# AC 3DS themes



## The Hidden Owl (Nov 1, 2014)

I just got the bulletin board one yesterday... I just listen to the music lol.


----------



## Debra (Nov 1, 2014)

I am thinking of buying that one too. Is it worth it?


----------



## Megan. (Nov 1, 2014)

I brought that one this morning. I love it. *o*


----------



## Trickilicky (Nov 2, 2014)

I also bought the bulletin board one! I love the flowers at the bottom, I re-arranged my tiles so they didn't cover the flowers up! It's definitely worth getting IMO ^_^


----------



## Milleram (Nov 2, 2014)

I just bought the Sable one yesterday. It's pretty cute.


----------



## RosieThePeppyCat (Nov 2, 2014)

Oh my gosh. They are adorable. I got the Isabelle bulletin board one yesterday, and I love the music :3 I also got the Jack one from Halloween, and me and my sisters got it as well. My youngest sibling got the Timmy and Tommy one, and my young sibling got the Isabelle at town hall one. I'm kinda tempted to get the plain ACNL one, like the ACNL 3ds because it plays the title screen music and I flipping love the title screen music :3 I love it so much I sometimes just boot up my game and leave it running on the title screen lol


----------



## uriri (Nov 2, 2014)

I bought every ACNL theme. But I ended up loving the Zelda one instead. I love their background music though


----------



## Miggi (Nov 2, 2014)

Does anyone got a video with all the background musics? I'd love to buy one menu theme but I can't decide without knowing the music. D:


----------



## RosieThePeppyCat (Nov 2, 2014)

Well, if this helps:

The Isabelle with bulletin board music is the 1:00 Music from ACNL
The Isabelle at town hall music is the music when you are in town hall
The Timmy and Tommy music is Nooklings Junction
And I believe the plain ACNL one that looks like the ACNL 3ds is the title screen music for ACNL

The rest I do not know of


----------



## Marisska (Nov 2, 2014)

I too bought the bulletin board one! It's so cute, I love how the flowers move!


----------



## Jaebeommie (Nov 2, 2014)

I bought the Animal Crossing pattern one because the way I like having my tiles would cover up the pictures in all the other ones. I'm a fan of the title screen music, so it works for me. c:


----------



## Zulehan (Nov 3, 2014)

I want the one with the flowers.

When I got the _Link Between Worlds_ theme, I expected the scene of Link looking across the river toward the castle to be what I see first, but instead it was Link 2D upon a wall. 
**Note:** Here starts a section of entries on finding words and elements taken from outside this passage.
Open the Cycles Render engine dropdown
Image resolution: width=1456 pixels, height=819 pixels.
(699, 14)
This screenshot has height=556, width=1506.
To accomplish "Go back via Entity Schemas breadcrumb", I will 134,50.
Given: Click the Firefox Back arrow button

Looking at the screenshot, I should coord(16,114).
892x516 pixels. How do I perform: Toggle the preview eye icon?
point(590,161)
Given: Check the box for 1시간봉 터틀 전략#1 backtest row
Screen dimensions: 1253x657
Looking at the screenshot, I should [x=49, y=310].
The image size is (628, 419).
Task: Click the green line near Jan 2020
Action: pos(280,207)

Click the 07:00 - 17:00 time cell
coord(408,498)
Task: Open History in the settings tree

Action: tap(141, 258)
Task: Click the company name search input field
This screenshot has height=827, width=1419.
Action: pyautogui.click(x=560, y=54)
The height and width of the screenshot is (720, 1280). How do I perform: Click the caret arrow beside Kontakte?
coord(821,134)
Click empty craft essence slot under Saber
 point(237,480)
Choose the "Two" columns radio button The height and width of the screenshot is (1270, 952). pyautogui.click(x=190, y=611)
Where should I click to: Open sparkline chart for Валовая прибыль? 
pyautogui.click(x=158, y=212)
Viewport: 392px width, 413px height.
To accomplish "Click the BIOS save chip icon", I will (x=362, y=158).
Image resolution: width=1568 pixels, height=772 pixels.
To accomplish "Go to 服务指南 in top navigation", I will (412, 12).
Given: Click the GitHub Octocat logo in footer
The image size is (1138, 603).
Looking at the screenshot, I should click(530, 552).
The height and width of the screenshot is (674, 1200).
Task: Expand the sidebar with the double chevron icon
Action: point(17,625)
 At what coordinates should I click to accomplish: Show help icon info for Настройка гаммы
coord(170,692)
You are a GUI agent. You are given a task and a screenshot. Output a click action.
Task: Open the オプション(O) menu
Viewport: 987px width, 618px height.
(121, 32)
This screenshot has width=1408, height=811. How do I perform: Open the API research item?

I hope there is no similar surprise with any ACNL theme I get.


----------



## Cudon (Nov 3, 2014)

I aswell bought the bulletin board one but unfortunately I like the Mario retro so much more... I'm not even a fan of Mario but it's so retro and sexy ;u;

Wish we could sample the music in the shop, it'd make it all so much easier.


----------



## sakurakiki (Nov 4, 2014)

I bought the bulletin board one just the other day & it's so quite with Isabelle pointing on the top screen! ;v; I also love how the 1pm music is playing in the background as well as the sound effects. Was thinking of buying the pink Sable one as well as it's also quite adorable.


----------



## NyaaChan (Nov 4, 2014)

My partner wants me to buy it but I'm not sure if it's worth it to be honest. I love animal crossing, but it is just a theme and I also put my theme as yellow from the basic one and it looks really good.


----------



## Eline (Nov 5, 2014)

omg! guys! I didn't even know there was a background music to the themes??? I didn't buy one yet, but i'm planning to buy one of the AC:NL ones. I think they're sooooo cute!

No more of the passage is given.